Todd protested, "Why ninnies?"

"Anyone who pays ten dollars for a glass of
cheap beer is a ninny."

"I guess that's why you lost your liquor
license," Todd shot back.

"Hey, the ABC Board doesn't care if I'm
cheating," shrugged Carl. "They just don't like my attitude."

"DNA," I said, trying to be serious.

"You mean we should get paternity tests?"
said Todd.

"You want to do an OJ?" said Joe Dog from the
driver's seat as he turned onto Parham. I couldn't get used to his
new voice. It reminded me of the way Jim Nabors would morph into an
operatic baritone. I felt I had been cheated. Not that his new
persona wasn't an improvement, but to think you know one thing,
only to find out it's a cheap imitation of something else, leaves
you wanting your money back. I wondered what I would find when my
own mask slipped off.

"What good would it do to find out Skunk was
our father?" Todd groused. "Or Ben Neerson could be our father. Or
someone we don't know."

"We weren't orphans," I insisted,
although of course I didn't know that for sure. I felt a bit like
someone present at the scene of a crime who couldn't describe what
he had just witnessed beyond the fact that all the chaos had
resulted in a corpse. Star Wars V.
Luke,
I
am your
father
...

"At least DNA—" I began.

"What we've got was what we got," Todd cut me
off. I couldn't blame him, really. To think you were a rose and
discover a skunk instead was a prospect I would have avoided,
myself. On the other hand, it would be nice if everything came up
roses, and I had a yen to improve my genetic lot.

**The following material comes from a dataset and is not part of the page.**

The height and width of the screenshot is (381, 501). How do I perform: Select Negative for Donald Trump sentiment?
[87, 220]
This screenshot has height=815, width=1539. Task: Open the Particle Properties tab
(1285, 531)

"And what have you got?" said Carl, giving
Todd the slits of his eyes.

"Isn't that what you're taking us to see?"
Todd huffed.

"We're going to your house for a little chat
and to pick up your brother's car, that's all." Carl shifted his
eyes between us, as though suspicious that we might try to switch
places on him. "Which one of you was the love child?"

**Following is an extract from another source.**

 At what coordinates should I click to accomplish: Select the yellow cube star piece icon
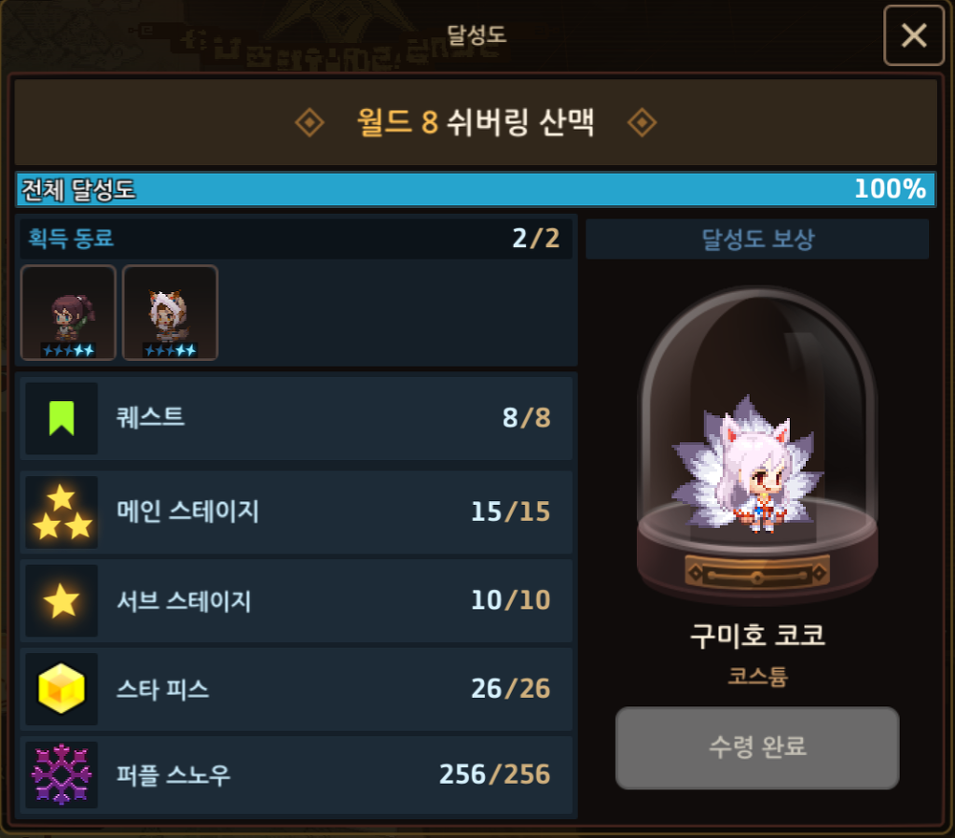tap(62, 689)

'Love' was a word never used in the Skunk
household, which didn't bother me then and doesn't bother me now.
In my experience, most anyone who uses the 'L' word is a liar or a
salesman. Had Todd's home been gooey with sweet nothings? He seemed
like the type whose mother had slathered his face with kisses and
her car with bumper stickers: "My son is an honor student at
Ludicrous High." Maybe his current wounded self-esteem, as
demonstrated by his dour expression, was a sign he was confronting
reality. He really didn't have much going for him, for all his
mother's boasting.

Okay, I'm reading too much into this. The
chump was a stranger to me, after all. Chances were that he was
playing the same presupposition games as I was—except he had a head
start. He probably considered himself an expert on me. Did he know
about me and Kendle? I posted an embarrassed glance towards the
driver.

"I think we're both the love child, if we're
really monozygotic twins," I observed.

Todd took issue. "It's what happens after
you're born that counts."

None of us are
compos mentis
at the most important event in our
life, our conception—even if you make the claim that the cluster of
cells that take center stage is a human and not a tadpole.
Baby-making is the supreme act of tyranny. We're not consulted,
we're not pre-ordained, and in too many cases the result of all
that huffing and puffing doesn't satisfy. It didn't matter if we
had time-shared the same womb, an accident of history that made us
both slightly nauseous. Todd was laying claim to privilege because
he had skedaddled to the 'burbs while I languished in
White-Trashland.

"I don't see half a cent difference between
the two of you," Carl declaimed with all the authority of a junk
scientist. "For my money, either one of you would have shafted me.
And that's what I'm talking about: my money. One of you has to
cough it up--or both of you. Otherwise, I'll have to sic The 'Toon
on you."

Joe Dog signaled his disapproval of the
moniker with a cartoonish whoop.

"You start behaving like an adult, I'll call
you something decent," Carl said without taking his eyes off Todd
and me. I didn't think he knew Skunk had called me 'Mute', but I
was indirectly wounded by the criticism.